On the State of Linux File Systems

← Back to Stories (view on slashdot.org)

On the State of Linux File Systems

Posted by kdawson on Saturday November 29, 2008 @08:45AM from the here-hold-this-for-me dept.

kev009 writes to recommend his editorial overview of the past, present and future of Linux file systems: ext2, ext3, ReiserFS, XFS, JFS, Reiser4, ext4, Btrfs, and Tux3. "In hindsight it seems somewhat tragic that JFS or even XFS didn't gain the traction that ext3 did to pull us through the 'classic' era, but ext3 has proven very reliable and has received consistent care and feeding to keep it performing decently. ... With ext4 coming out in kernel 2.6.28, we should have a nice holdover until Btrfs or Tux3 begin to stabilize. The Btrfs developers have been working on a development sprint and it is likely that the code will be merged into Linus's kernel within the next cycle or two."
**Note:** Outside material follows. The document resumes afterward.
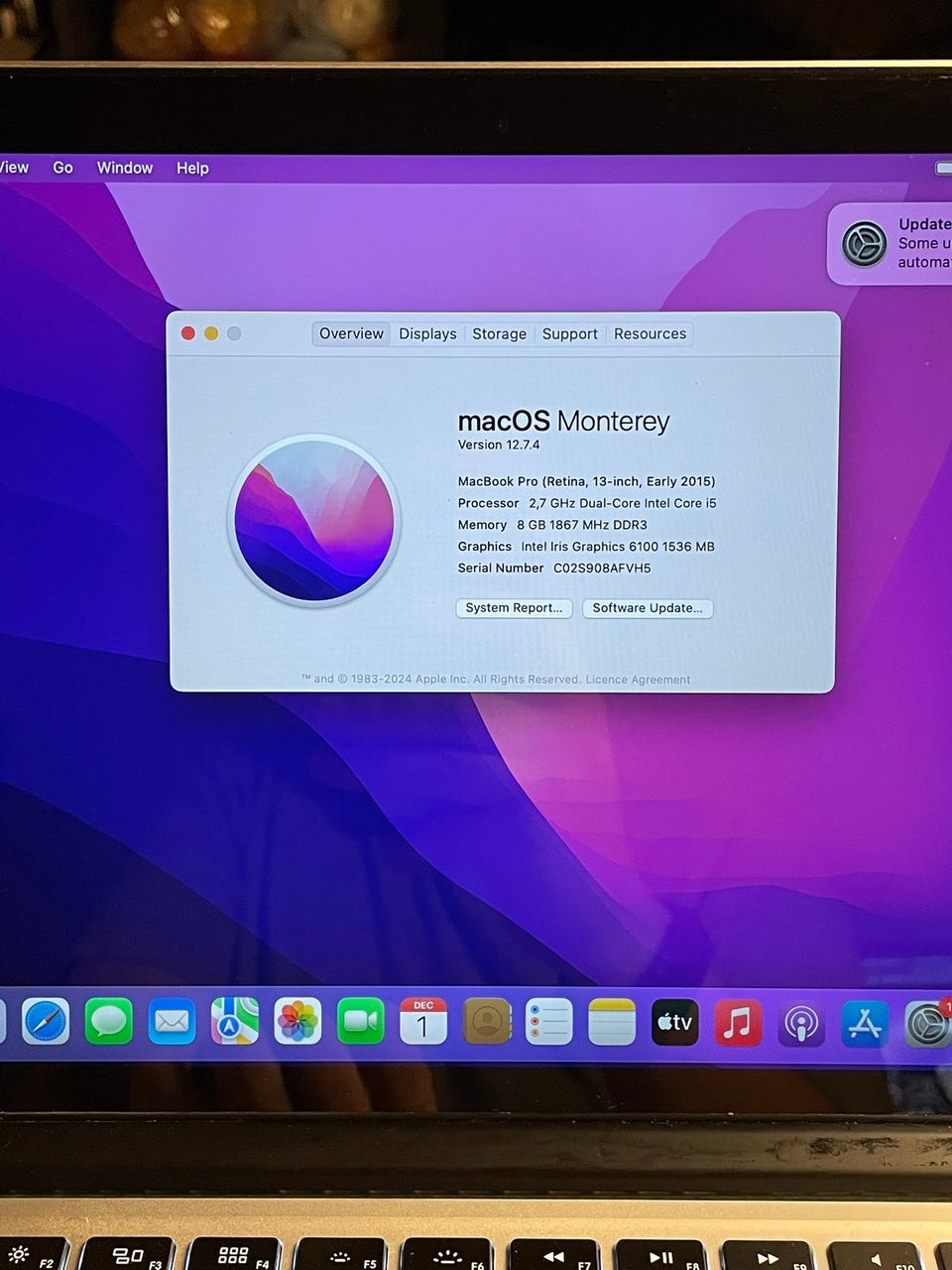Open FaceTime in the dock
This screenshot has width=952, height=1270.
point(361,1022)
10 of 319 comments (clear)

Min score:

Reason:

Sort:

The article is incorrect with respect to ext4... by tytso · 2008-11-29 08:49 · Score: 5, Informative

The article states that ext4 was a Bull project; and that is not correct.
The Bull developers are one of the companies involved with the ext4 development, but certainly by no means were they the primary contributers. A number of the key ext4 advancements, especially the extents work, was pioneered by the Clusterfs folks, who used it in production for their Lustre filesystem (Lustre is a cluster filesystem that used ext3 with enhancements which they supported commercially as an open source product); a number of their enhancements went on to become adopted as part of ext4. I was the e2fsprogs maintainer, and especially in the last year, as the most experienced upstream kernel developer have been responsible for patch quality assurance and pushing the patches upstream. Eric Sandeen from Red Hat did a lot of work making sure everything was put together well for a distribution to use (there are lots of miscellaneous pieces for full filesystem support by a distribution, such as grub support, etc.). Mingming Cao form IBM did a lot of coordination work, and was responsible for putting together some of the OLS ext4 papers. Kawai-san from Hitachi supplied a number of critical patches to make sure we handled disk errors robuestly; some folks from Fujitsu have been working on the online defragmentation support. Aneesh Kumar from IBM wrote the 128->256 inode migration code, as well as doing a lot of the fixups on the delayed allocation code in the kernel. Val Henson from Red Hat has been working on the 64-bit support for e2fsprogs in the kernel. So there were a lot of people, from a lot of different companies, all helping out. And that is one of the huge strengths of ext4; that we have a large developer base, from many different companies. I believe that this wide base of developer is support is one of the reasons why ext3 was more succesful, than say, JFS or XFS, which had a much smaller base of developers, that were primarily from a single employer.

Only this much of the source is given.